Giusto , normalità, anche negli uomini di fede, nei preti, nella chiesa che dovrà essere capace di attirare i credenti, nella vera profondità della spiritualità della fede, rimanendo sempre punti di riferimento per tutti e non per pochi nelle varie comunità.

Giusto , normalità chi e’perfetto, scagli la prima pietra, sarebbe il giusto motto stravolto di dire, di sicuro pietre non ne arriverebbero, visto che la perfezione non esiste, ma la normalità  si, dove si può sbagliare in buona fede, ma con la giusta responsabilità del dopo nel voler ripagare all’errore commesso, giusto ripagare , perché non si può sbagliare arrecando danno e stravolgendo la vita degli altri , senza che nessuno paghi in questa Italia.

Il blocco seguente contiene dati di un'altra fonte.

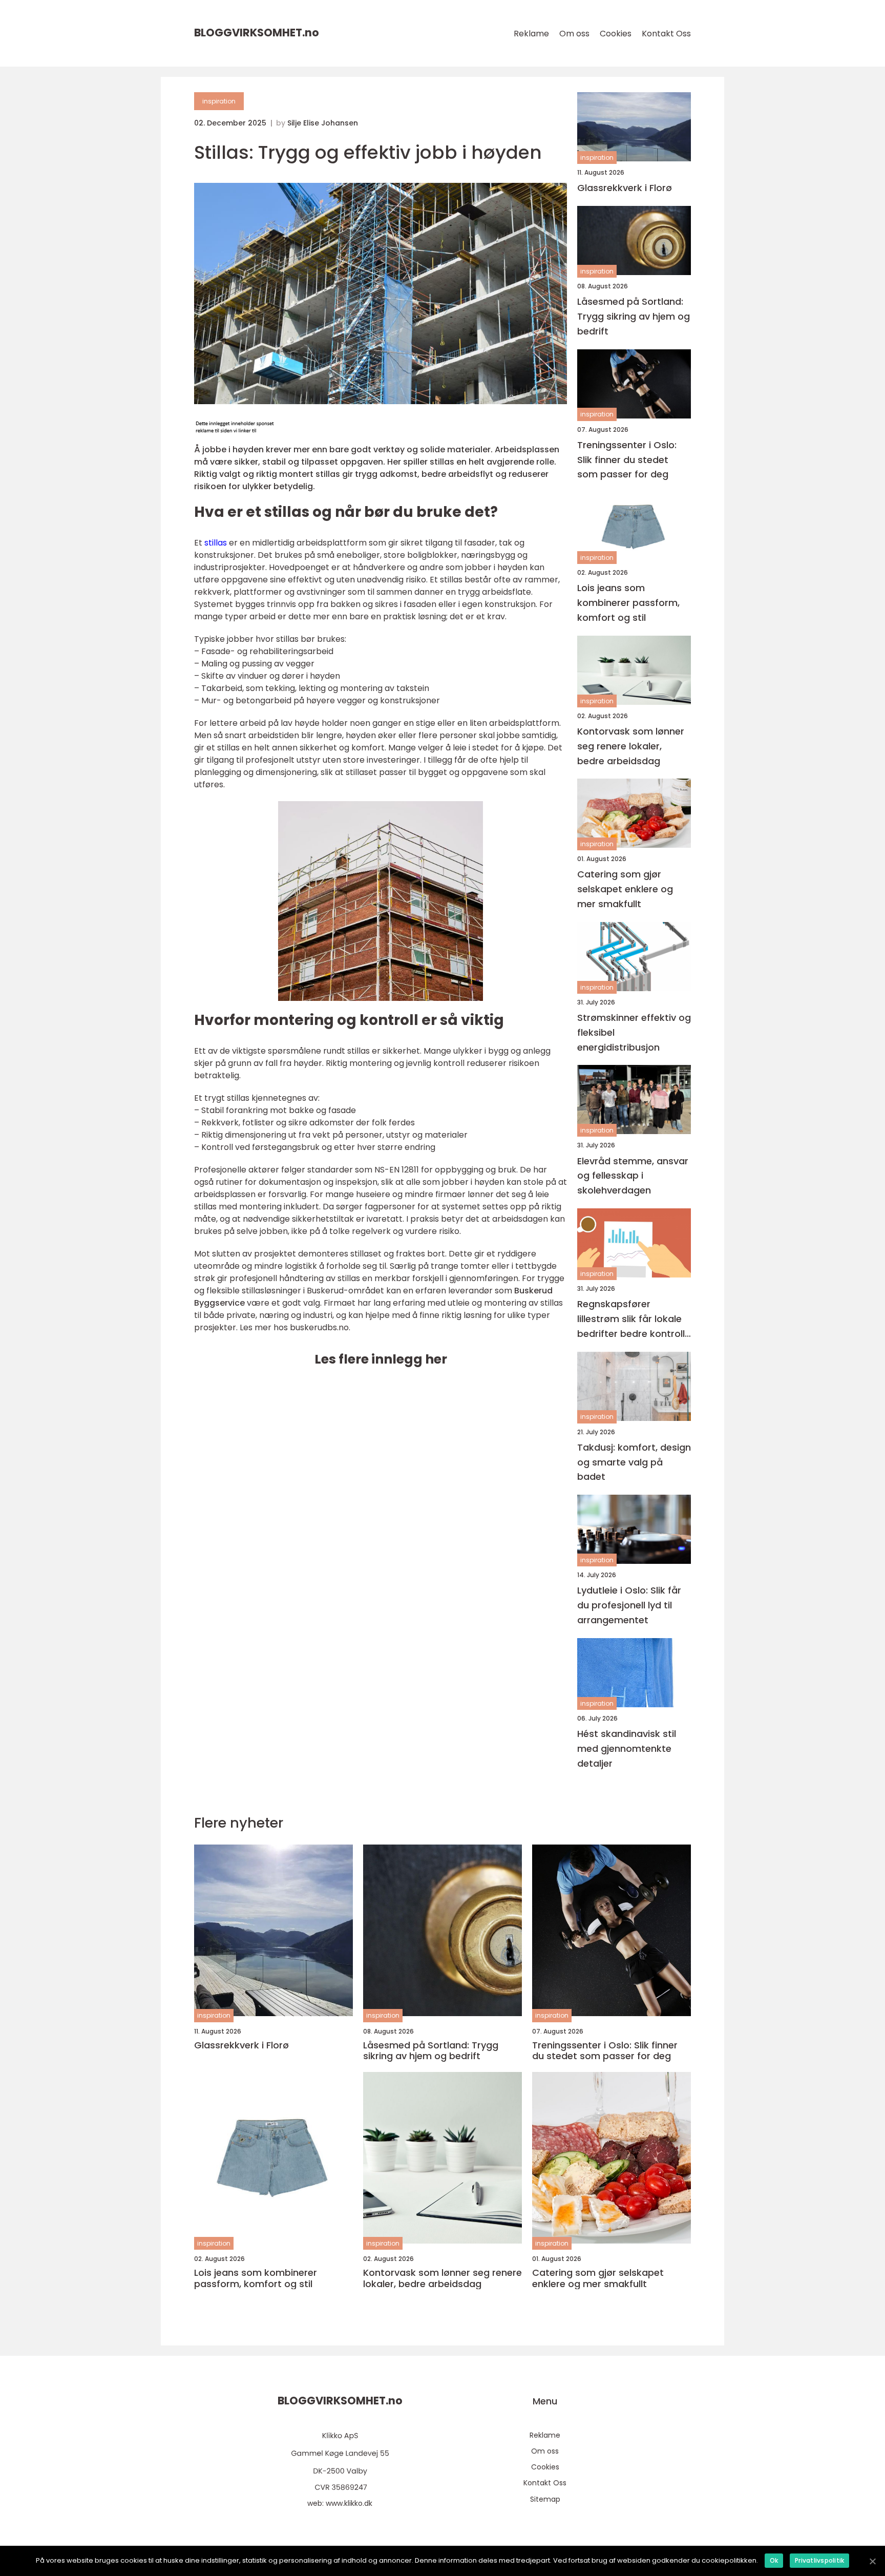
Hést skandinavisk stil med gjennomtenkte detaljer (626, 1748)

Normalità nella quotidianità dell’essere immersi nella legalità, nella meritocrazia , nel voler vivere senza chiedere a nessuno, l’esecutività dei propri diritti, allo stesso modo che quel diritto è per pochi e non per tutti, non è normale chiedere un favore per curarsi in un ospedale pubblico, dove i cittadini pagano le tasse che vengono dirottate nel sistema nazionale sanitario e ogni regione ha il diritto e il dovere di attingerne e di investire al mondo, per ottenere un livello assistenziale dignitoso, affinchè  tutti i pazienti possano curarsi vicini ai loro cari e nella loro terra.

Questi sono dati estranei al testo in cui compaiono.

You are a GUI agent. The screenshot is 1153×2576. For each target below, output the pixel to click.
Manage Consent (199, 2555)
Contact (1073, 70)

Giusto si, questa è normalità. Potremmo parlarne per qualche giorno, ma in tutti i rami della società ci sono germogli malati, germogli che non producono per “l’albero  Italia” , li troviamo dappertutto , nessuno può optare e dire il contrario, i fattacci recenti e anche datati ci hanno ormai assuefatto di porcherie che della costituzione e di uno stato fondato sul diritto civile e democratico, se ne fregano altamente, anzi l’ hanno imbrattata di melma, di spazzatura che oltre che differenziare dalla parte buona della comunità, bisogna anche isolare e depurare con i mezzi garantisti e civili di uno stato forte che dovrebbe avere ed applicare verso chi è nocivo alla produzione dell’albero tricolore, che oggi si trova piantato in un appezzamento controllato da zone grigie, da maiali che vogliono nutrirsi sul sudore degli altri e che vedendo una giustizia lenta, macchinosa, senza mezzi e spesso con rami morti, certa garanzia dove poter sguazzare sapendo che non pagheranno mai i danni che faranno ai figli di tutte quelle persone oneste che in questo paese vorrebbero una vita normale.

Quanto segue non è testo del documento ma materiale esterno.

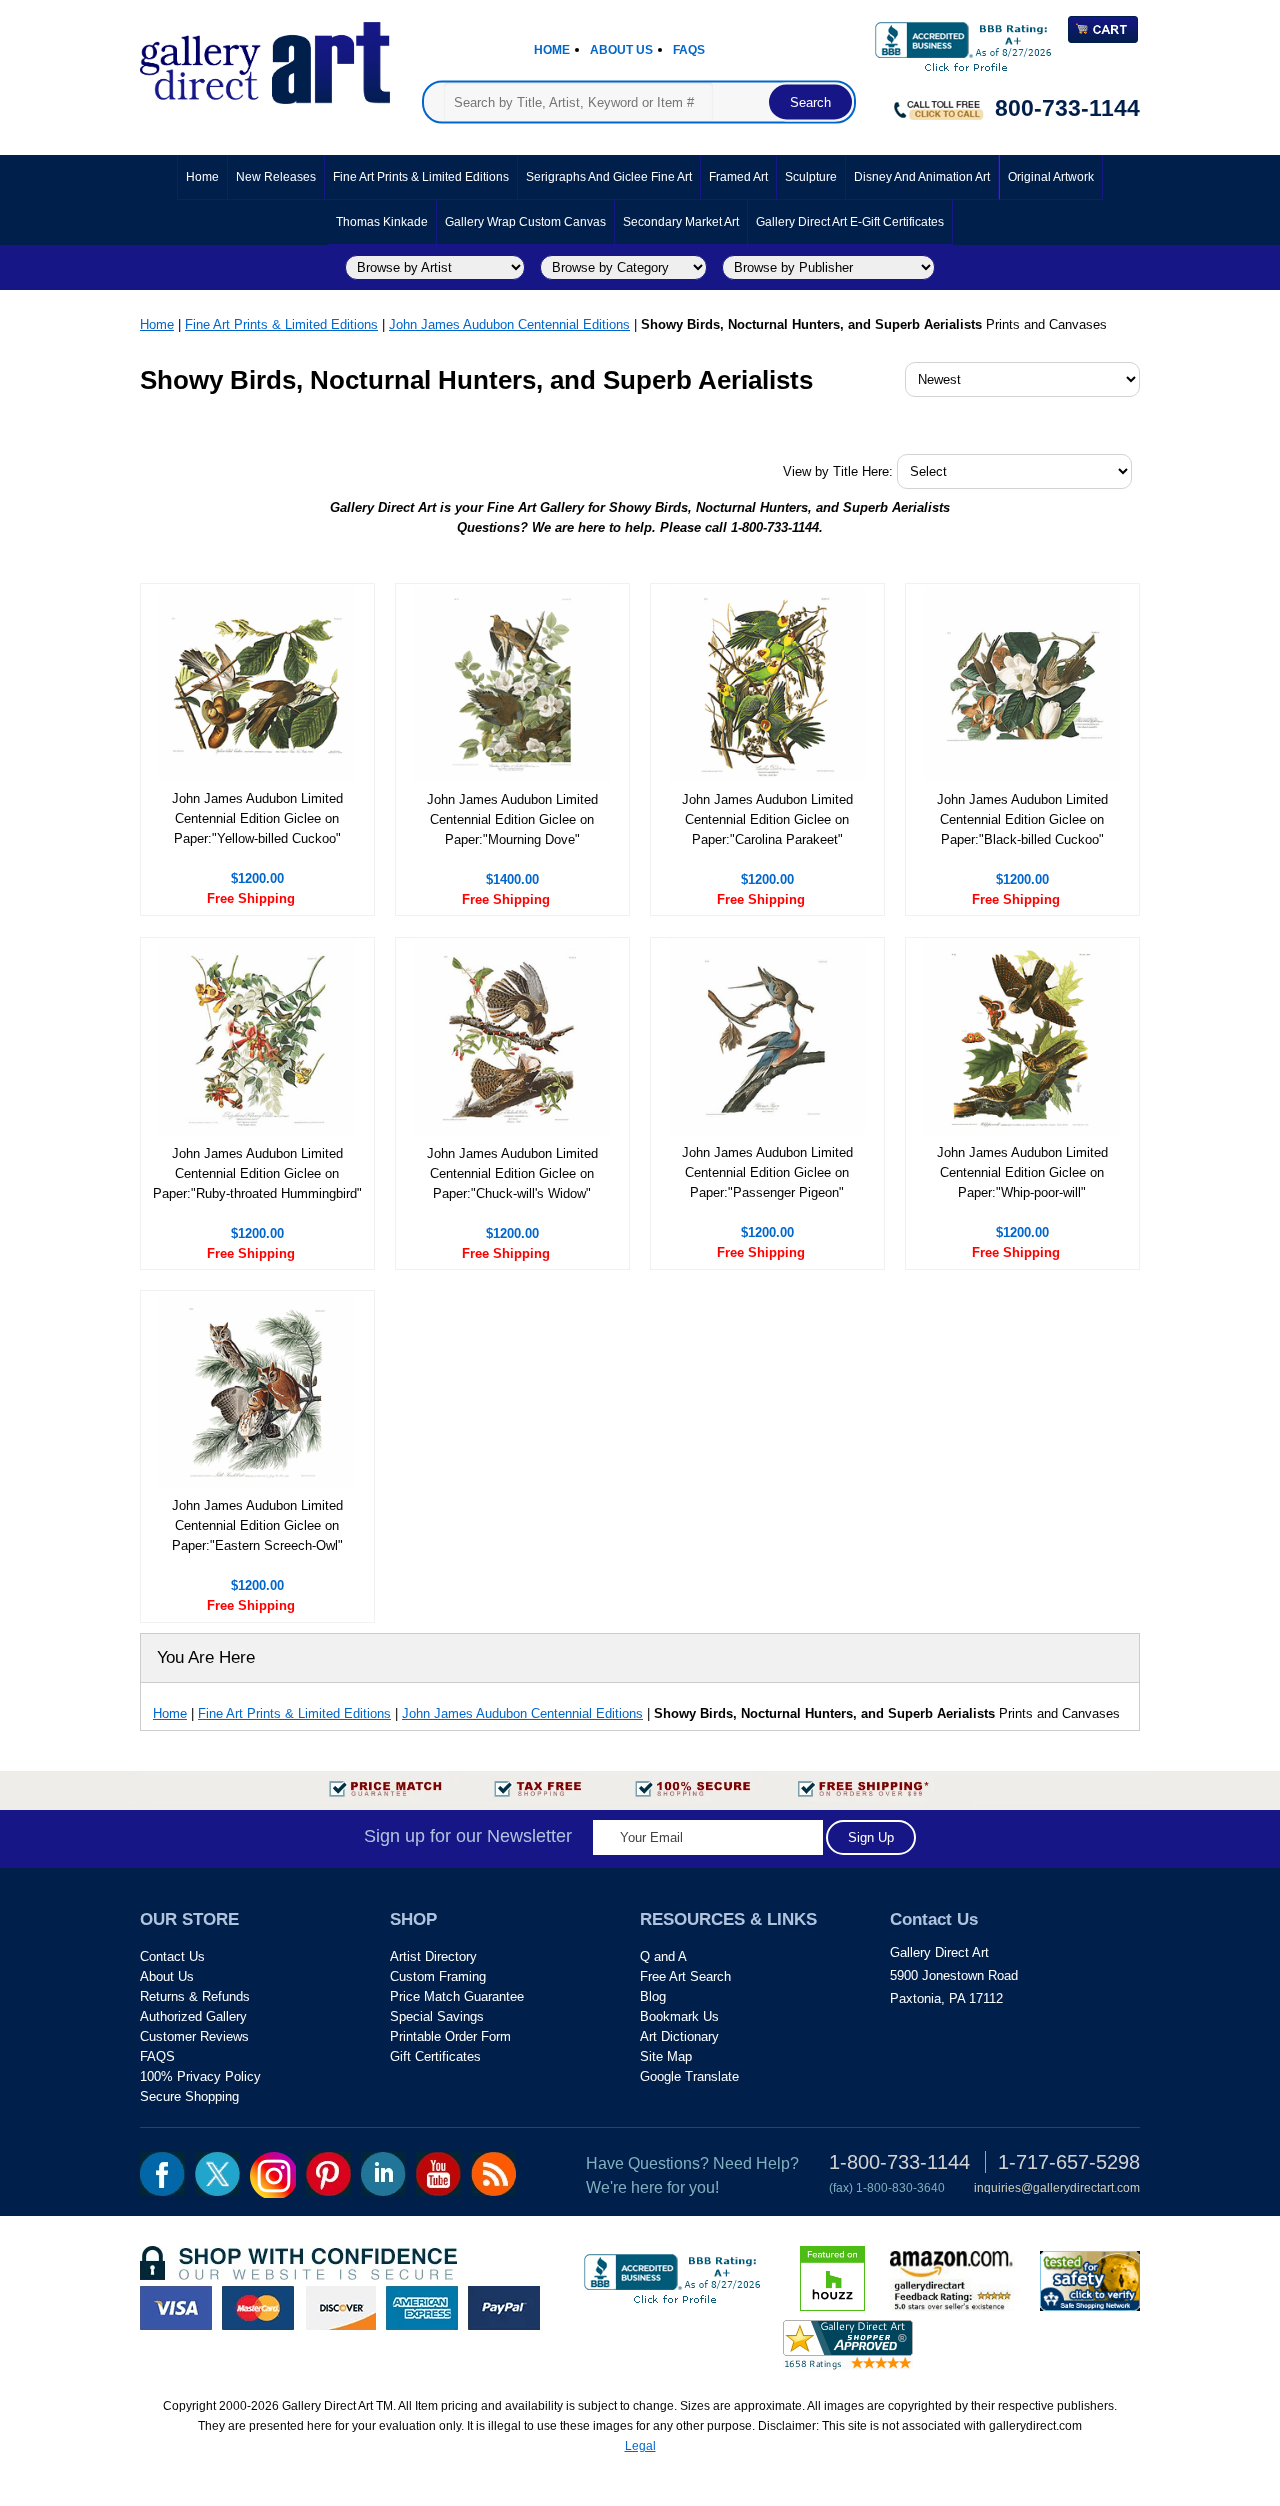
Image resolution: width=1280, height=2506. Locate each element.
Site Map (666, 2056)
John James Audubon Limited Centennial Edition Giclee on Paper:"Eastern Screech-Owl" (257, 1525)
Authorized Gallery (193, 2016)
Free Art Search (685, 1976)
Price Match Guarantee (457, 1996)
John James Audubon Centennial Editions (509, 324)
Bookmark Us (679, 2016)
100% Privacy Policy (200, 2076)
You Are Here (206, 1657)
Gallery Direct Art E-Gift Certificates (850, 222)
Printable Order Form (450, 2036)
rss (493, 2174)
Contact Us (172, 1956)
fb (162, 2174)
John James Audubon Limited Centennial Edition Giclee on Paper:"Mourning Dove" (512, 819)
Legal (640, 2446)
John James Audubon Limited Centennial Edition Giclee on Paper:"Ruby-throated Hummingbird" (257, 1173)
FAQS (157, 2056)
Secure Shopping (189, 2096)
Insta (273, 2175)
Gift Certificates (435, 2056)
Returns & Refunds (195, 1996)
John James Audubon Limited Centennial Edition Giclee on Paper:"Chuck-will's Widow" (512, 1173)
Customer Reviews (194, 2036)
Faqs (689, 50)
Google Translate (689, 2076)
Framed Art (738, 177)
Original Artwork (1051, 177)
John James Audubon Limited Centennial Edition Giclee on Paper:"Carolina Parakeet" (767, 819)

Guardiamoci allo specchio, nessuno è perfetto , lo abbiamo capito altrimenti la situazione sarebbe ben diversa, ma di certo dobbiamo cercare, volere e pretendere che la differenziata degli agenti nocivi al vegetale Italia bisogna farla, al pari della potatura dei rami secchi, deviati e grigi che non hanno nessuna funzione e nessuna forza produttiva verso il sistema, quindi non rimane che alzarsi zappare assieme ed aiutare l’Italia, denunciando ogni sopruso, ogni violazione di legge e ogni illegalità che nella quotidianità ognuno di noi può incontrare, perché solo un esercito di “zappatori” decisi, garantisti e trasparenti, possono far produrre la normalità che quella pianta secolare chiamata ITALIA ha bisogno, per produrre frutti a tutti e per regalarci ossigeno eliminando così  quella cappa inquinante indegna e opprimente che da diverso tempo ci minaccia e ci regala inciviltà, illegalità e non fiducia verso istituzioni di ogni ordine, grado e settore.